In spring 2017, Jiro Akama, Japan’s senior vice-minister for internal affairs and communications, flew to Taiwan to promote tourism, the highest-ranking official to visit Taiwan since 1972. Beijing protested, again.
From Tokyo’s standpoint, its evolving partnership with Taipei is one of many that it’s trying to forge in the face of challenges posed by China. Japan has been working to build stronger rapport with Australia, India, the Philippines and Vietnam; likewise, Taiwan is pushing back on Chinese pressure by strengthening ties with many of the same countries. Relations between China and Japan have been in a deep-freeze, too, over a territorial dispute over the uninhabited Diaoyu Islands, or the Senkakus, in Japan.
But in 2017, Mr. Abe proposed a thaw by holding regular summit meetings. He also announced that Japan would join China’s Belt and Road Initiative.
That November, Mr. Abe met Mr. Xi met on the sidelines of the Asia-Pacific Economic Cooperation meeting in Vietnam. Mr. Xi told Mr. Abe that history and Taiwan were “major issues of principle.” Previously, China gave priority to history. Now, clearly, Taiwan has become a problem.
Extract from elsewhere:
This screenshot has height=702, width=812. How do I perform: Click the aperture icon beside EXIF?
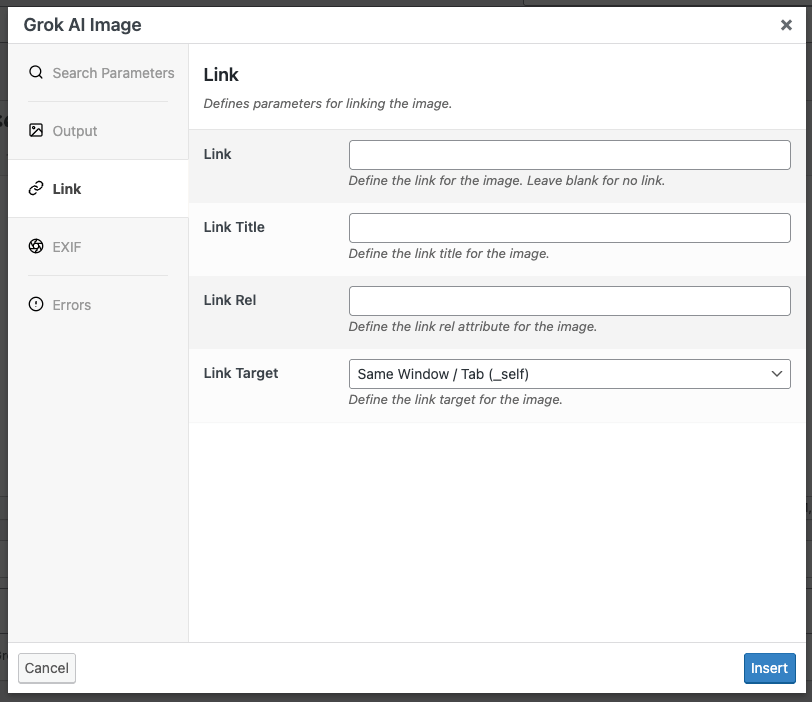[x=36, y=247]
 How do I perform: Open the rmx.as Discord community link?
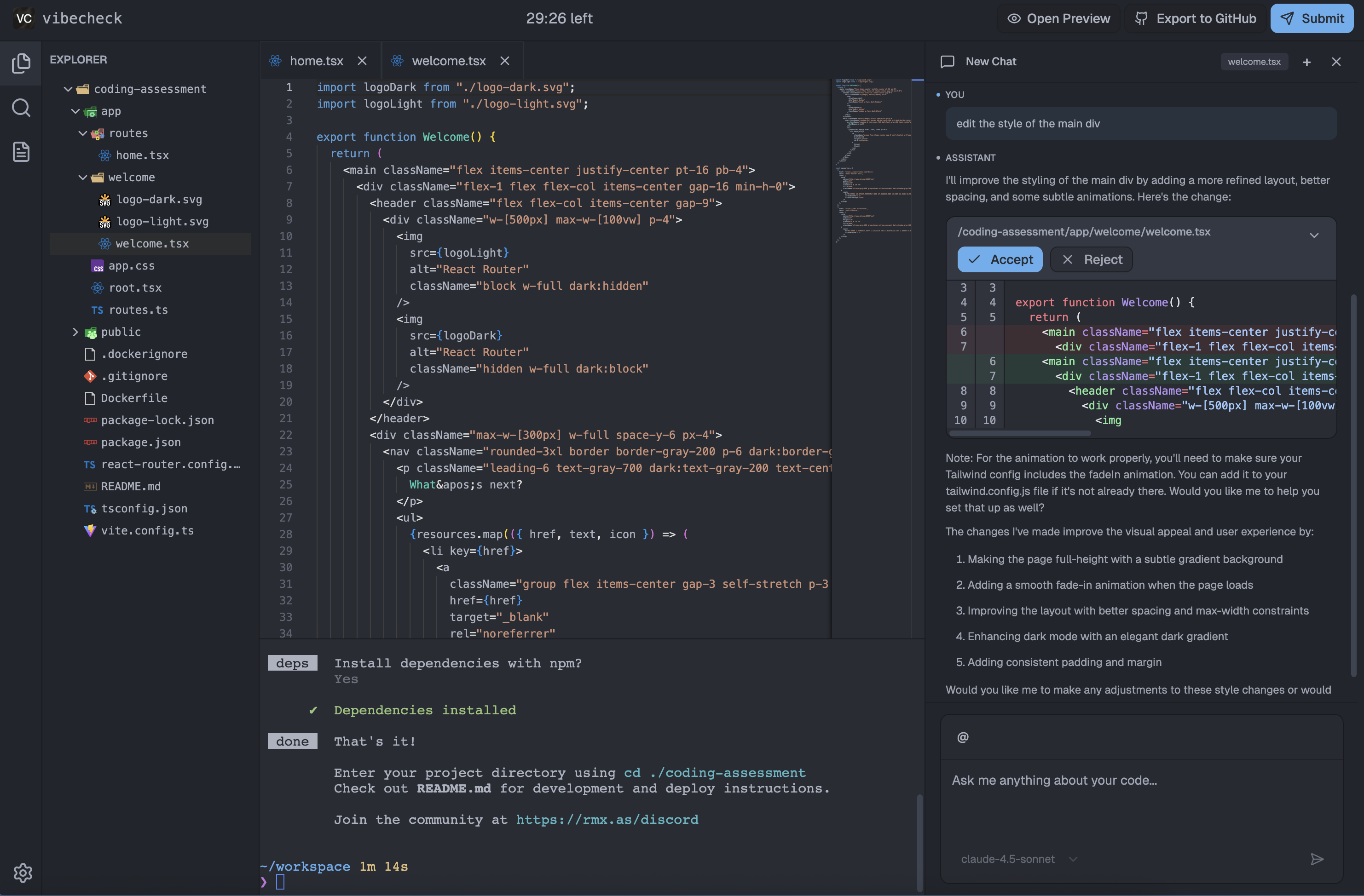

Mr. Abe’s diplomatic dance seems to be working. Premier Li Keqiang visited Japan last May and Mr. Abe paid an official visit to China in October. In Beijing, Mr. Abe said that the bilateral relationship was shifting “from competition to co-operation.” China and Japan agreed that each should see the other as a partner, not a threat.
However, all the old issues remain unresolved. It will take political will on both sides to set their differences aside. The question now is how Japan’s improved relationship with China will affect its developing bonds with Taiwan.
Only time will tell. Japan cannot ignore the reality of China’s rapidly rising military and its huge economy, but Tokyo will also need to keep this neighbour in check. How Japan responds to Taiwan’s formal request to join the revised TPP will be one straw in the wind: Despite the political sensitivity, Japan announced last week that it would welcome the bid.